Data records:
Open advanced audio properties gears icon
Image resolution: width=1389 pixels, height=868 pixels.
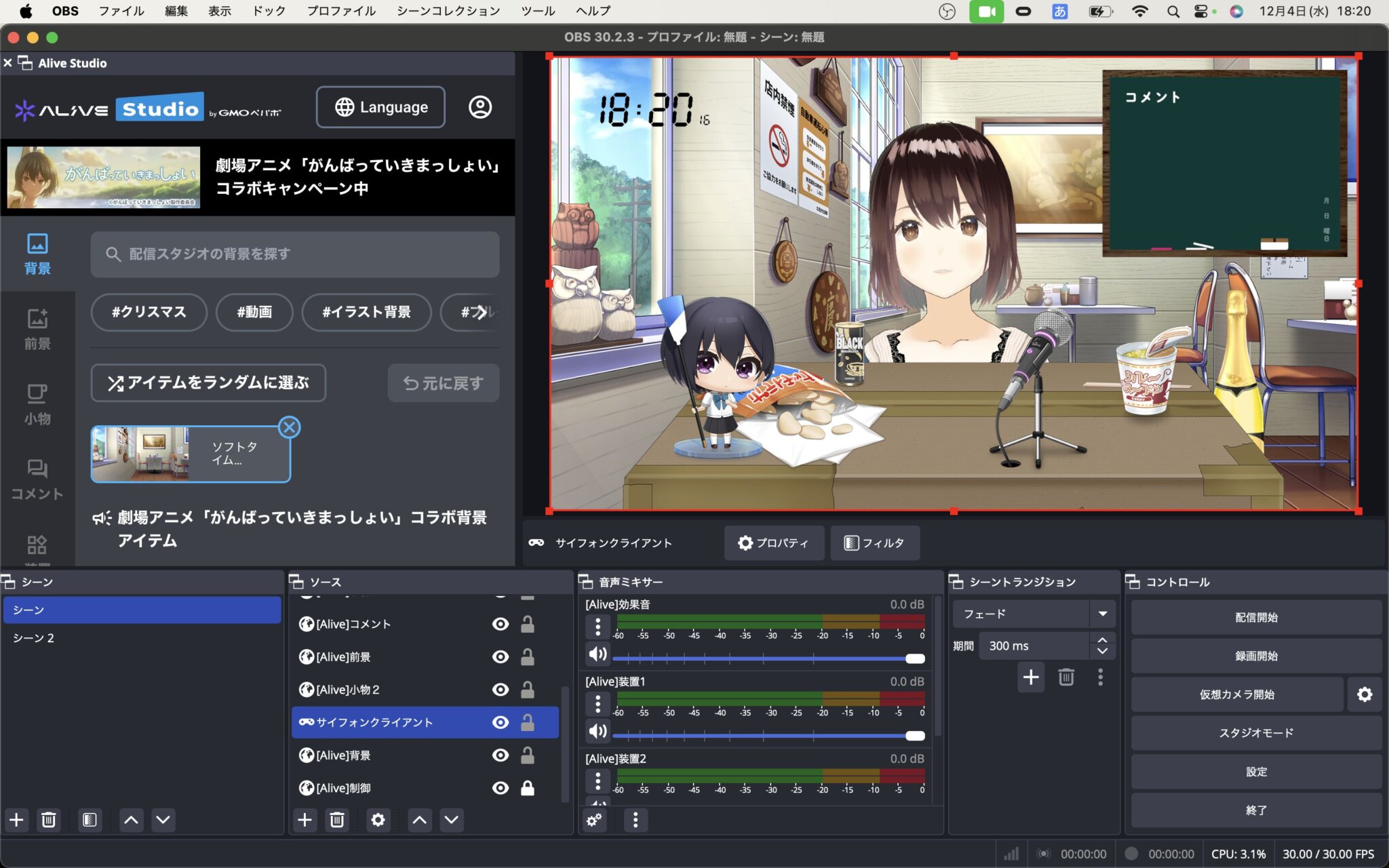click(594, 821)
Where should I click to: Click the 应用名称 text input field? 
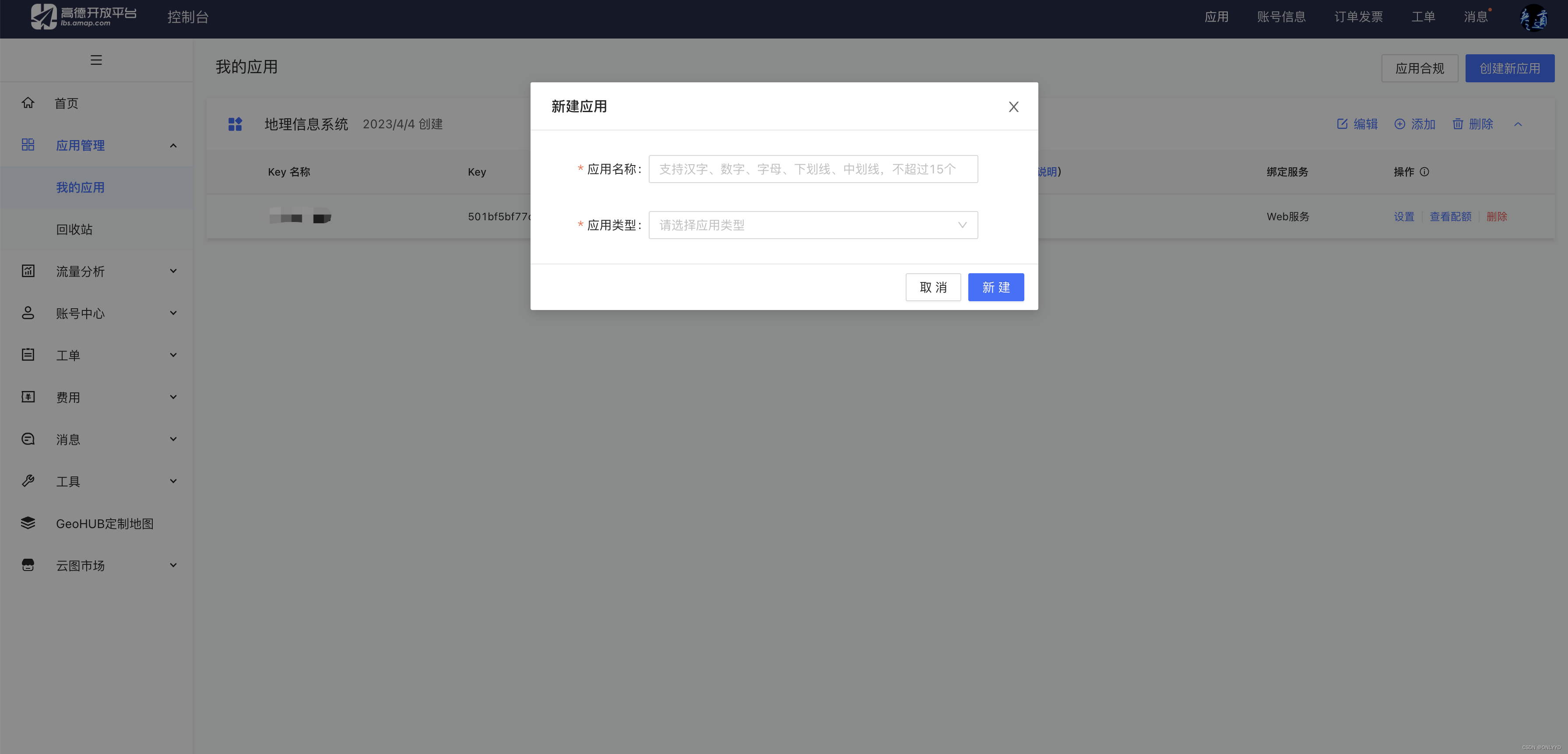(812, 169)
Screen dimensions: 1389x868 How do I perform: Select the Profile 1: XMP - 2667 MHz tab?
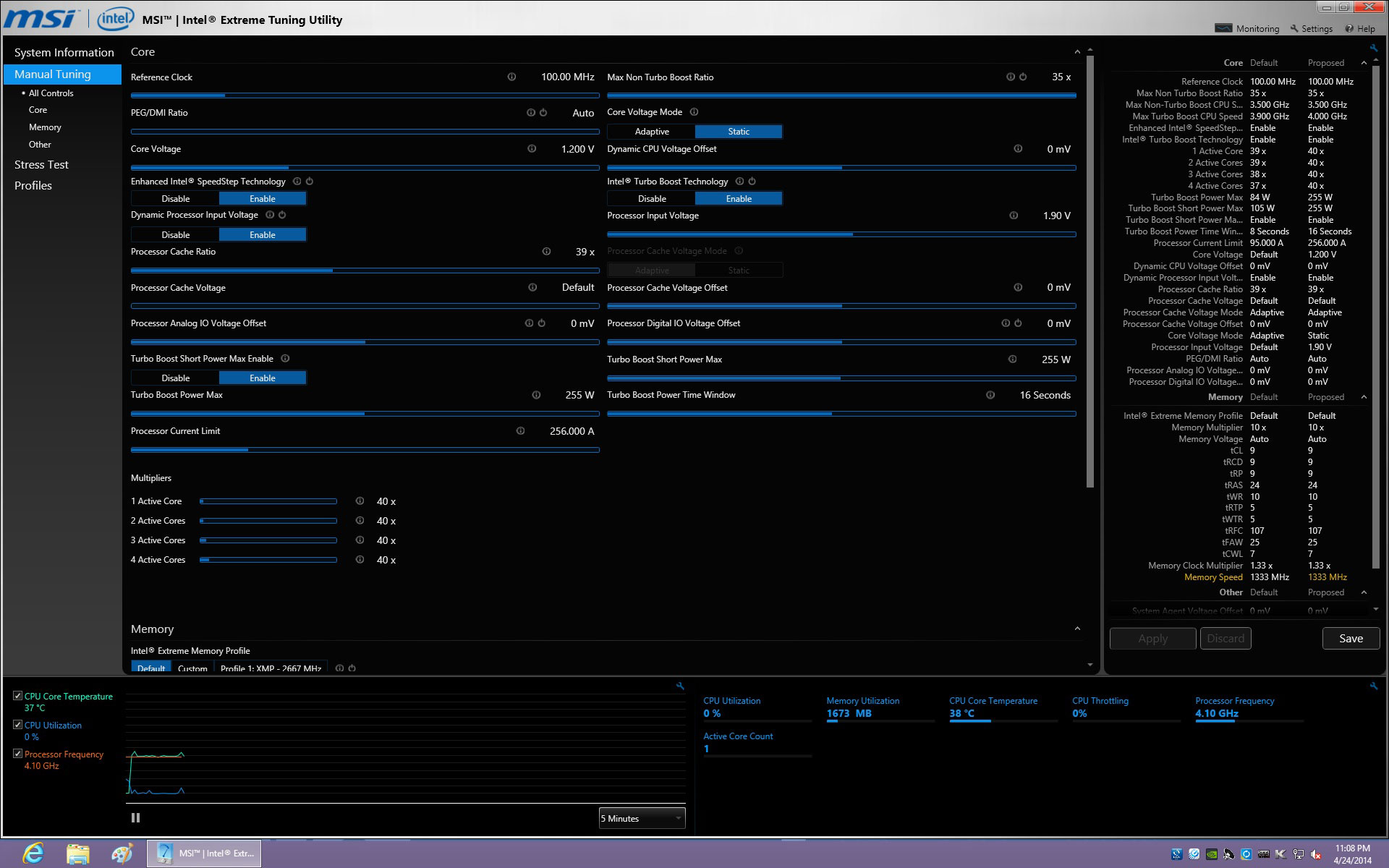270,668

Activity:
Leave every picture out and output the records exactly.

Result:
Open advanced audio properties gears icon
Image resolution: width=1389 pixels, height=868 pixels.
click(594, 821)
Where should I click to: Click the 应用名称 text input field? 
(812, 169)
Screen dimensions: 1389x868 How do I perform: Select the Profile 1: XMP - 2667 MHz tab?
270,668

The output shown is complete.